Tem havido muito debate sobre como a questão do aborto pode afetar as eleições de meio de mandato, e eu me pergunto se algumas das reportagens e comentários subestimaram a resposta irada que estamos vendo agora dos defensores do direito ao aborto. Qual é a sua percepção de como essa raiva está sendo canalizada para fins políticos produtivos, da perspectiva dos democratas?
Como isso afeta os intermediários é a questão política mais crítica. Volto ao que aquele provedor no Missouri me disse e me pergunto: Será que as pessoas vão pensar sobre esse assunto agora?
Como relatei no fim de semana passado, no final da era Roe, o grupo de direitos ao aborto NARAL Pro-Choice America entrevistou mulheres sobre o que seria necessário para elas apoiarem Roe, e elas sempre diziam: “Se fosse derrubado”.

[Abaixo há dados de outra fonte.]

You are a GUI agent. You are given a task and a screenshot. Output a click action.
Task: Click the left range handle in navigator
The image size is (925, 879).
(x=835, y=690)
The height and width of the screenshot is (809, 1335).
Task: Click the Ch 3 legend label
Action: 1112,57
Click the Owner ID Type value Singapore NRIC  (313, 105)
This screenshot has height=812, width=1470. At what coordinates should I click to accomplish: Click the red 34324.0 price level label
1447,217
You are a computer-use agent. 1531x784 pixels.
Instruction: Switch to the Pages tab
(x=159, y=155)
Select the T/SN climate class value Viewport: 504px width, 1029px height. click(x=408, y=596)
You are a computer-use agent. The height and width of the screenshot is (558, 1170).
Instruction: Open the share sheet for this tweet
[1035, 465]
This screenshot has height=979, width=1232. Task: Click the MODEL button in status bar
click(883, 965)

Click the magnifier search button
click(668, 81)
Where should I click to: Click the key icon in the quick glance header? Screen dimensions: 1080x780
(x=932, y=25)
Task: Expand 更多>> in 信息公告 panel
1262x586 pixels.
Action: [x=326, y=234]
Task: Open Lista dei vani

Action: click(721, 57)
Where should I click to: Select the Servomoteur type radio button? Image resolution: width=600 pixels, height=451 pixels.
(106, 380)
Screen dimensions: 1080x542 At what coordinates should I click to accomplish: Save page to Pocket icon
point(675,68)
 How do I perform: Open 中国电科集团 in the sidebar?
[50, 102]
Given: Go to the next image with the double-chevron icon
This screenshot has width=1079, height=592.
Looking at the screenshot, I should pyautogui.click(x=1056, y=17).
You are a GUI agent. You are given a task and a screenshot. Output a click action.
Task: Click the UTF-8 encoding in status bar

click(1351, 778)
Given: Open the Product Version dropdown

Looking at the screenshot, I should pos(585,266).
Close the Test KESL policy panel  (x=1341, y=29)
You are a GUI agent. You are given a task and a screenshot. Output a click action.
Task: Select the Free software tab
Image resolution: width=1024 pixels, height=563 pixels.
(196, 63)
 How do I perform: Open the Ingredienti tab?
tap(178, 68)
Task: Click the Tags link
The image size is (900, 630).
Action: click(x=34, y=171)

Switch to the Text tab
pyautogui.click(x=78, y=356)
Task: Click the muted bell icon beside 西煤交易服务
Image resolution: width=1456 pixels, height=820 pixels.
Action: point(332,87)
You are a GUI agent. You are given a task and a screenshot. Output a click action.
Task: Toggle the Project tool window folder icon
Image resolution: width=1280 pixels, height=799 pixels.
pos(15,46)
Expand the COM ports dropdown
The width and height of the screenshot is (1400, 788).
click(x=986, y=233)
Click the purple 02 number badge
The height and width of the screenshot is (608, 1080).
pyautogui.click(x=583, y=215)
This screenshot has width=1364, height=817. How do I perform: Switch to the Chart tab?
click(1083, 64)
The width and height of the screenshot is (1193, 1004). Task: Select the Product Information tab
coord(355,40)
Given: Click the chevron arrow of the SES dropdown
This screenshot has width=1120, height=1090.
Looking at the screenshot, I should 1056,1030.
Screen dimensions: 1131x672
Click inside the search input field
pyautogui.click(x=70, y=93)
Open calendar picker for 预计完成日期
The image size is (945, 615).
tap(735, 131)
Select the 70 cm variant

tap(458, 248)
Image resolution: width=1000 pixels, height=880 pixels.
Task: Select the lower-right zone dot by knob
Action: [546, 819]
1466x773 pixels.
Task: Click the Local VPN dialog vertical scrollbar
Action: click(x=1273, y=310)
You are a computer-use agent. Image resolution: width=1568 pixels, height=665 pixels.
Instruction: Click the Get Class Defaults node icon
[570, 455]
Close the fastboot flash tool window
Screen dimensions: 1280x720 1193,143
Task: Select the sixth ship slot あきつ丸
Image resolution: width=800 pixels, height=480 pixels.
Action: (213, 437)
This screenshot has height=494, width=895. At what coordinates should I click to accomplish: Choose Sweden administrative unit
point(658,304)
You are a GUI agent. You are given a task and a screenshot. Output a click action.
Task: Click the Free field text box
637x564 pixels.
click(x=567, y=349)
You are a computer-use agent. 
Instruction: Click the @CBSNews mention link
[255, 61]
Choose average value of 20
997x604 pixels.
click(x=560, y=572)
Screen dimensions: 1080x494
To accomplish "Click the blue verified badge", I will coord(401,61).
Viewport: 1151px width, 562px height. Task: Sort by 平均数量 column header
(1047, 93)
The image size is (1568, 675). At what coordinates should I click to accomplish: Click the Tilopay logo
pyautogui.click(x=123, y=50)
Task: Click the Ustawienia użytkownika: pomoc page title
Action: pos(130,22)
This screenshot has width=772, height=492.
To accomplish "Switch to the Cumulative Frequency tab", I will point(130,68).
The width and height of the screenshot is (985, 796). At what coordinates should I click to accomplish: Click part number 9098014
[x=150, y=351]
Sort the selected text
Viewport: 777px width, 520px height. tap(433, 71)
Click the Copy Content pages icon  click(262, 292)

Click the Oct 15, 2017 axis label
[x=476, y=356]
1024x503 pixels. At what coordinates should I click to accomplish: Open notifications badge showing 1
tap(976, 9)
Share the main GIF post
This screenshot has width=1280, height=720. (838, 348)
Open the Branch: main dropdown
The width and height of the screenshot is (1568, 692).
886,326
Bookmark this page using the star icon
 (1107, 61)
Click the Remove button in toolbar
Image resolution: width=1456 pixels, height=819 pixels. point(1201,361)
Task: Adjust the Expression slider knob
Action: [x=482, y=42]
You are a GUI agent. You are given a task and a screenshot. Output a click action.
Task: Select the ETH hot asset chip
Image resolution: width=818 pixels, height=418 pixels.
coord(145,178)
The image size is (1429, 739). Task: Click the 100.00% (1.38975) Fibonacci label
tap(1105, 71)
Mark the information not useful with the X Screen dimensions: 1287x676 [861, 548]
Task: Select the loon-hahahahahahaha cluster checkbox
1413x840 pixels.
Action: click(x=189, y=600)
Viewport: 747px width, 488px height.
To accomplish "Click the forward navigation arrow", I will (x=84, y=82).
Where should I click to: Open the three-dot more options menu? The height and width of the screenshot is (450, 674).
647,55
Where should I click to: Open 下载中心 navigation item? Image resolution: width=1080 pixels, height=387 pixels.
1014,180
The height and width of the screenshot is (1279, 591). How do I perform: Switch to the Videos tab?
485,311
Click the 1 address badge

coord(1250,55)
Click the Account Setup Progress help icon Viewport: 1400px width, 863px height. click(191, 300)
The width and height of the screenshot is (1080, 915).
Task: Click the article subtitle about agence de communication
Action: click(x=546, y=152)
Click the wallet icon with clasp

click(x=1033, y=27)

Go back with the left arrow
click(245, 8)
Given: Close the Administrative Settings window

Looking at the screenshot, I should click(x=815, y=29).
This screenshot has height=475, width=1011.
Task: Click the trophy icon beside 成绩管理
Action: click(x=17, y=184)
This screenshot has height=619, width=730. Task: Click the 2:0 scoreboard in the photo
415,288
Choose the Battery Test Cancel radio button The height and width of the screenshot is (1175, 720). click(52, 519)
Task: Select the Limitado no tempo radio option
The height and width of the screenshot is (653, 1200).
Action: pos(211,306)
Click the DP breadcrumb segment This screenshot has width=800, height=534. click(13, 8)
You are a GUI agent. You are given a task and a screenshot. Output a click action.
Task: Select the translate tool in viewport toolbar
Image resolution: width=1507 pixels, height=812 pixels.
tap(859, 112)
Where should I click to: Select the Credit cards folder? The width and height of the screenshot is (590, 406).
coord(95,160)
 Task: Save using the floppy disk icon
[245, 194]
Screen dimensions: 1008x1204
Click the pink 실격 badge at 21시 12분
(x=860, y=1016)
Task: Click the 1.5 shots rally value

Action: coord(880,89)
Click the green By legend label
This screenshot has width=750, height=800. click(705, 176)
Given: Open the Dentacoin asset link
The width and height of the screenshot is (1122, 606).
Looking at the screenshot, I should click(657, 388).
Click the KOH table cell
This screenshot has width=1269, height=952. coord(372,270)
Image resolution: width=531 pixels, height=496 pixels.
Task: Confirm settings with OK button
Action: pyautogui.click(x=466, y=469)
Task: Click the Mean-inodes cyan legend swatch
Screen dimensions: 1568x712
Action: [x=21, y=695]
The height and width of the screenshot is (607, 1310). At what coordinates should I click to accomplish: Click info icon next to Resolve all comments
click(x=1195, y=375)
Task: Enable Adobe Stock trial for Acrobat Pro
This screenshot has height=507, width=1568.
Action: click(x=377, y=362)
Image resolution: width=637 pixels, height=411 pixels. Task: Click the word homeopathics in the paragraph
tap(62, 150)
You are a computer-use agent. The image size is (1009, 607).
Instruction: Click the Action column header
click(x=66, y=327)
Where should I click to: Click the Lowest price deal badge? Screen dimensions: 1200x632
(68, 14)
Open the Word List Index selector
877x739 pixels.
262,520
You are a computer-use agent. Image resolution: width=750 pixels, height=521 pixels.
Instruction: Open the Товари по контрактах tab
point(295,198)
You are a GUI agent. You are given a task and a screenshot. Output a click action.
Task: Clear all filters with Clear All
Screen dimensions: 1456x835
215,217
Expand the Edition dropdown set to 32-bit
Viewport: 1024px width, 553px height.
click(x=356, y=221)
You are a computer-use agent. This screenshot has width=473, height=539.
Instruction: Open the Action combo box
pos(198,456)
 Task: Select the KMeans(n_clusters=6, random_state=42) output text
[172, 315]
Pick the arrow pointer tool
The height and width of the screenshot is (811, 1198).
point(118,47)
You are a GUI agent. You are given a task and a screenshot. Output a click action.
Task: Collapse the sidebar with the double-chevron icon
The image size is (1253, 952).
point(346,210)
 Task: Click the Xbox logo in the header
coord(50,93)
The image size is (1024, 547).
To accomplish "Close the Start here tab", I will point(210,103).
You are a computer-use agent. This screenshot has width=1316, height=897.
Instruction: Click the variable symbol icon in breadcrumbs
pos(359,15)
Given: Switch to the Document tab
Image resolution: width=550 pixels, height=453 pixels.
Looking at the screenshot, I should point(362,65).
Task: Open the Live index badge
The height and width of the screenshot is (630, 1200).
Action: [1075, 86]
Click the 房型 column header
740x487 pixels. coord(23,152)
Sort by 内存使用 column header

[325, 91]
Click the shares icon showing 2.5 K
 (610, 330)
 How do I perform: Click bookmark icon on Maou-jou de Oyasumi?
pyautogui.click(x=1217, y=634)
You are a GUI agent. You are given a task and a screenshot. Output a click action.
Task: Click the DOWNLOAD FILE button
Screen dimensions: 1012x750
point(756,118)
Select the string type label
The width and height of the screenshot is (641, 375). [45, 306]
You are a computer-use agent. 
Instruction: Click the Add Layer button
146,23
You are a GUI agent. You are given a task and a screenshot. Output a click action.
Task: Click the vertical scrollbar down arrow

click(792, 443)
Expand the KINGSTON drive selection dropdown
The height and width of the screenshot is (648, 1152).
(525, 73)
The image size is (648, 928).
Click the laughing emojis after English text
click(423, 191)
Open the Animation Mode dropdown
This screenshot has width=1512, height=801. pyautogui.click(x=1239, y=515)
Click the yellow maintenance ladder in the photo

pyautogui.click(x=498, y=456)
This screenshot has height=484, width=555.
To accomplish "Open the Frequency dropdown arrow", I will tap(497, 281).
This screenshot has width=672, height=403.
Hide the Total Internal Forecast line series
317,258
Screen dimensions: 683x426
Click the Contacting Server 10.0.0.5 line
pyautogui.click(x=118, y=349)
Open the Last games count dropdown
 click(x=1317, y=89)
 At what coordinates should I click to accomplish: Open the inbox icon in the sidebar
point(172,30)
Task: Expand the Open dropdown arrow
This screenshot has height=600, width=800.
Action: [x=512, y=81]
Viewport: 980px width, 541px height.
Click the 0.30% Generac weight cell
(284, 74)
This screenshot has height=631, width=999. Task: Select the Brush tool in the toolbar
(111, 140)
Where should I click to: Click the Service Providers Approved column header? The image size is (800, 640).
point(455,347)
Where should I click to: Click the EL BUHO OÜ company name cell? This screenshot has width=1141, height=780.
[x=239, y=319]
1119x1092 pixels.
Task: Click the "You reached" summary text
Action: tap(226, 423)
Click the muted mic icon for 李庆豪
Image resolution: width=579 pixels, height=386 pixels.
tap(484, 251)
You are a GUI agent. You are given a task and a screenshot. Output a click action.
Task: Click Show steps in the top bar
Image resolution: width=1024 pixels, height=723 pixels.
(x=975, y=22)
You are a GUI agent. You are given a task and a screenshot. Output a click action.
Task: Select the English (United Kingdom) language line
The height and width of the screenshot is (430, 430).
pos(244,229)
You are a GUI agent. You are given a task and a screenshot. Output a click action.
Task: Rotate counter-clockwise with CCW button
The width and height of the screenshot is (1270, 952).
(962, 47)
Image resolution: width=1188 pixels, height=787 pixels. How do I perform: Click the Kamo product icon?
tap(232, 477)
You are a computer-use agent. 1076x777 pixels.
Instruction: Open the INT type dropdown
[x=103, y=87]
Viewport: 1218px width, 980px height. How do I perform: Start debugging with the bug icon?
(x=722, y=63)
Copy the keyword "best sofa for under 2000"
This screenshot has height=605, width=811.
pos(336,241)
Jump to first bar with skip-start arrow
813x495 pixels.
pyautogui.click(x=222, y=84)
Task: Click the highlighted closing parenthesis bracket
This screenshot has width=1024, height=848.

Estamos agora nesse momento. As pesquisas mostram que a maioria dos americanos, e as mulheres em particular, discordam da decisão da Suprema Corte.
Eles estão chateados o suficiente para fazer algo sobre isso? Além das ações judiciais e das iniciativas de votação que mencionei, há grupos alinhados aos democratas, como Vote Pro Choice e o States Project, que dizem que os democratas falharam em reconhecer que as eleições estaduais e locais são importantes, porque foram muito focadas no Congresso e na Casa Branca.
Esses grupos estão tentando mudar as legislaturas estaduais da mesma forma que os republicanos fizeram em 2010, e eleger juízes e comissários que terão um papel em determinar se essas proibições estaduais serão mantidas no tribunal e depois aplicadas. Em muitos casos, ganhar a legislatura é uma subida difícil, mas em estados como Michigan os grupos estão confiantes de que podem tomar o poder trocando apenas alguns assentos.